St. Andrew's East began with a walk across an empty field.
In the winter of 1986, Bill MacWilliam and David Paterson walked a piece of property north of Toronto and saw what it could be. Within days, they owned it. Within a year, construction was underway.
Their goal was straightforward, and at the time, somewhat unusual: build a private golf club that existed entirely for its members. No outside tournaments filling the calendar. No tee sheets controlling the morning. No initiation fees walking out the door when someone left. Just a great golf course, owned by the people who play it.
The Club opened in 1989 with a full membership and a waiting list. Forty years later, the founding principles haven't changed.
The course itself has.
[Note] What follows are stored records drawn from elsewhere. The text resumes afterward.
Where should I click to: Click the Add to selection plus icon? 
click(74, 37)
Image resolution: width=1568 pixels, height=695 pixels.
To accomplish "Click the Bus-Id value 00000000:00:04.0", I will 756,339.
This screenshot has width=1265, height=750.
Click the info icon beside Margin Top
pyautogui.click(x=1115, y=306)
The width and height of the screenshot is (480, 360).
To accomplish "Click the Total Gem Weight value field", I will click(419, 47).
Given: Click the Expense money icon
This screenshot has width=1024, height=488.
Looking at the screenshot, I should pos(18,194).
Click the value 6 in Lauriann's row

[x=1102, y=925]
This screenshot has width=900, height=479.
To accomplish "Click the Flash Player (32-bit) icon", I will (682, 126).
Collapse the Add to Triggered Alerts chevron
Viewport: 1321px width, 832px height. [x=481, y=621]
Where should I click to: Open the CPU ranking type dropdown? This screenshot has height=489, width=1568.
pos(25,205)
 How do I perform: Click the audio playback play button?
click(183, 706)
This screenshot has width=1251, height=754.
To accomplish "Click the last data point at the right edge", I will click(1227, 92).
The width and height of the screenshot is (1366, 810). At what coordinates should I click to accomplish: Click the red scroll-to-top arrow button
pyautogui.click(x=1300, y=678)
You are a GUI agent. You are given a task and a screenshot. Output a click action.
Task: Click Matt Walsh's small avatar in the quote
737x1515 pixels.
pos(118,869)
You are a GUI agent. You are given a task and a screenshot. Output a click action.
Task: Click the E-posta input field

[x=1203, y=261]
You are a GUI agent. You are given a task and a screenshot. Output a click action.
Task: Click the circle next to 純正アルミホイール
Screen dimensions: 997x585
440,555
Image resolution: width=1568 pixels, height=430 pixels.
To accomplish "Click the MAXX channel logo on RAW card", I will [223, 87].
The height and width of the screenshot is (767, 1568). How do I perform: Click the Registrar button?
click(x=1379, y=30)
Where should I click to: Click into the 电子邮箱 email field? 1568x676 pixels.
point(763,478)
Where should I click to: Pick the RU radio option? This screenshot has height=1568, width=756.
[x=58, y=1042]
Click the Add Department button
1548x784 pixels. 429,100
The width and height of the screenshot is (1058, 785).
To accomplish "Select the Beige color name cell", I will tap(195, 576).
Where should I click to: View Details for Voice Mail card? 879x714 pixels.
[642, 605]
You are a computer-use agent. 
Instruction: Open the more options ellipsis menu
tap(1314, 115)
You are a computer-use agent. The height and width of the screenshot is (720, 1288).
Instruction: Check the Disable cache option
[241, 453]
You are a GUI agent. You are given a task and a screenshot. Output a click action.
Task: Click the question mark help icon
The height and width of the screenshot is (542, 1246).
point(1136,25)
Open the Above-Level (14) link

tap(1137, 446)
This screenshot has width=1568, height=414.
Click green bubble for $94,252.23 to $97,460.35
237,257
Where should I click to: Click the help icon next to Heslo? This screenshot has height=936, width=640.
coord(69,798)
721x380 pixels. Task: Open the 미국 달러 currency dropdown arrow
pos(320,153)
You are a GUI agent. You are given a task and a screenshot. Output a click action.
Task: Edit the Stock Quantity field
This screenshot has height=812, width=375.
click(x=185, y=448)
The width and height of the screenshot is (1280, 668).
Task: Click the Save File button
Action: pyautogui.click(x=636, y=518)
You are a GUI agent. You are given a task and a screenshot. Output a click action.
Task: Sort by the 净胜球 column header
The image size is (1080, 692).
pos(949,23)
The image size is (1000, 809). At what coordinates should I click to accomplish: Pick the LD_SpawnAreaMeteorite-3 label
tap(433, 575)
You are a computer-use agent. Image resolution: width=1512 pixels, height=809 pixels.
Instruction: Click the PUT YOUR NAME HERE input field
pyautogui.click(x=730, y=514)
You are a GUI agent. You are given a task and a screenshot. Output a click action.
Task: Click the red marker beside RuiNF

Architect Rene Muylaert laid out the original 18 holes across 165 acres, with the clubhouse positioned on the highest point of land — a decision that opened four natural starting points and made the no-tee-time model work from day one. After Muylaert's passing, the Club engaged award-winning architect Doug Carrick to develop a long-range renovation blueprint, and the course has been methodically improved against that plan ever since.
The most recent renovation, completed in 2025, addressed irrigation, bunkers, cart paths, and tee complexes — continuing the work of making a very good golf course into an exceptional one.
The land, the principles, and the community have remained constant throughout. Everything else has gotten better.